WHAT IS EXPECTED:
Render every entry exactly as it appears.

** Opening DATA block **

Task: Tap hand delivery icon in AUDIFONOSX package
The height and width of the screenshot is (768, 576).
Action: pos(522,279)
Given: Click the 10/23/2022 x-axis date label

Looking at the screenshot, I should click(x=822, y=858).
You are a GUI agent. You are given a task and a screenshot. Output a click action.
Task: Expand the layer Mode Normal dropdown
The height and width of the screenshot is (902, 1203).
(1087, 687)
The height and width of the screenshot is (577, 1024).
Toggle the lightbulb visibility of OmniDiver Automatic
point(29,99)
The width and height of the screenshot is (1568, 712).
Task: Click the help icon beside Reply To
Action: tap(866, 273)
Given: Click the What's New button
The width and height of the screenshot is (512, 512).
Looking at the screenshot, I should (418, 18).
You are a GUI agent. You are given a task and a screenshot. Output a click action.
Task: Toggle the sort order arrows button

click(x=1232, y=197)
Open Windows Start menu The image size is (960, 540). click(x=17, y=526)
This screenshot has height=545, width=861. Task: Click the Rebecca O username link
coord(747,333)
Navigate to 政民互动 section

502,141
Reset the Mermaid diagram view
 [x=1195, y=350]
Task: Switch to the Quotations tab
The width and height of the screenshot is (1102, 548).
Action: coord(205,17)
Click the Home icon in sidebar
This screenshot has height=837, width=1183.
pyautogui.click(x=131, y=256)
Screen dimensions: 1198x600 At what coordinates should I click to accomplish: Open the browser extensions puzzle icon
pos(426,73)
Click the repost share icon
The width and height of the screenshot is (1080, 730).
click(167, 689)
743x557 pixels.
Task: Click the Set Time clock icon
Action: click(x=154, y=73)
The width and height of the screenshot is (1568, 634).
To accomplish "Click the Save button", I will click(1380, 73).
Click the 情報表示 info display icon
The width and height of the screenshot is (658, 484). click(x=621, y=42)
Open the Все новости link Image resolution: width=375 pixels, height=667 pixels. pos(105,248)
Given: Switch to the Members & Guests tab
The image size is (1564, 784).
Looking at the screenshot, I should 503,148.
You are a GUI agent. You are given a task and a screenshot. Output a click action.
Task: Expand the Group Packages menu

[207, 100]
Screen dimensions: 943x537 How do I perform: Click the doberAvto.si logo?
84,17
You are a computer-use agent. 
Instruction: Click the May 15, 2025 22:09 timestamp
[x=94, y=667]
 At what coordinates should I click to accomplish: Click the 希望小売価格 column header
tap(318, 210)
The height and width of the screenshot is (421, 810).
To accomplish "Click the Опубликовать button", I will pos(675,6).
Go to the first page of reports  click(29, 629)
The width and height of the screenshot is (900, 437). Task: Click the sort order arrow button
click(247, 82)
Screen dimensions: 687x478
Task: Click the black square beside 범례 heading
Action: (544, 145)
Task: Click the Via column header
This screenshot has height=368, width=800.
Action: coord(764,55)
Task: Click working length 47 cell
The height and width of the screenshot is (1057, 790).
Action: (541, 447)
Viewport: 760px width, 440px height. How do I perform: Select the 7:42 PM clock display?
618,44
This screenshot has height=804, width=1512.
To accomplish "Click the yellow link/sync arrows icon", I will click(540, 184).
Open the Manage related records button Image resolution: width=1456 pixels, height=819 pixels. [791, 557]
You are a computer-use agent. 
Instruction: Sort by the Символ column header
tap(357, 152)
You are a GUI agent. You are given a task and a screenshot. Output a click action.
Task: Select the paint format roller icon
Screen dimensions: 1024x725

** Closing DATA block **

SOLUTION TO THIS EXERCISE:
Task: Tap hand delivery icon in AUDIFONOSX package
The height and width of the screenshot is (768, 576).
Action: pos(522,279)
Given: Click the 10/23/2022 x-axis date label

Looking at the screenshot, I should click(x=822, y=858).
You are a GUI agent. You are given a task and a screenshot. Output a click action.
Task: Expand the layer Mode Normal dropdown
The height and width of the screenshot is (902, 1203).
(1087, 687)
The height and width of the screenshot is (577, 1024).
Toggle the lightbulb visibility of OmniDiver Automatic
point(29,99)
The width and height of the screenshot is (1568, 712).
Task: Click the help icon beside Reply To
Action: tap(866, 273)
Given: Click the What's New button
The width and height of the screenshot is (512, 512).
Looking at the screenshot, I should (418, 18).
You are a GUI agent. You are given a task and a screenshot. Output a click action.
Task: Toggle the sort order arrows button

click(x=1232, y=197)
Open Windows Start menu The image size is (960, 540). click(x=17, y=526)
This screenshot has height=545, width=861. Task: Click the Rebecca O username link
coord(747,333)
Navigate to 政民互动 section

502,141
Reset the Mermaid diagram view
 [x=1195, y=350]
Task: Switch to the Quotations tab
The width and height of the screenshot is (1102, 548).
Action: coord(205,17)
Click the Home icon in sidebar
This screenshot has height=837, width=1183.
pyautogui.click(x=131, y=256)
Screen dimensions: 1198x600 At what coordinates should I click to accomplish: Open the browser extensions puzzle icon
pos(426,73)
Click the repost share icon
The width and height of the screenshot is (1080, 730).
click(167, 689)
743x557 pixels.
Task: Click the Set Time clock icon
Action: click(x=154, y=73)
The width and height of the screenshot is (1568, 634).
To accomplish "Click the Save button", I will click(1380, 73).
Click the 情報表示 info display icon
The width and height of the screenshot is (658, 484). click(x=621, y=42)
Open the Все новости link Image resolution: width=375 pixels, height=667 pixels. pos(105,248)
Given: Switch to the Members & Guests tab
The image size is (1564, 784).
Looking at the screenshot, I should 503,148.
You are a GUI agent. You are given a task and a screenshot. Output a click action.
Task: Expand the Group Packages menu

[207, 100]
Screen dimensions: 943x537 How do I perform: Click the doberAvto.si logo?
84,17
You are a computer-use agent. 
Instruction: Click the May 15, 2025 22:09 timestamp
[x=94, y=667]
 At what coordinates should I click to accomplish: Click the 希望小売価格 column header
tap(318, 210)
The height and width of the screenshot is (421, 810).
To accomplish "Click the Опубликовать button", I will pos(675,6).
Go to the first page of reports  click(29, 629)
The width and height of the screenshot is (900, 437). Task: Click the sort order arrow button
click(247, 82)
Screen dimensions: 687x478
Task: Click the black square beside 범례 heading
Action: (544, 145)
Task: Click the Via column header
This screenshot has height=368, width=800.
Action: coord(764,55)
Task: Click working length 47 cell
The height and width of the screenshot is (1057, 790).
Action: (541, 447)
Viewport: 760px width, 440px height. How do I perform: Select the 7:42 PM clock display?
618,44
This screenshot has height=804, width=1512.
To accomplish "Click the yellow link/sync arrows icon", I will click(540, 184).
Open the Manage related records button Image resolution: width=1456 pixels, height=819 pixels. [791, 557]
You are a computer-use agent. 
Instruction: Sort by the Символ column header
tap(357, 152)
You are a GUI agent. You are given a task and a screenshot. Output a click action.
Task: Select the paint format roller icon
Screen dimensions: 1024x725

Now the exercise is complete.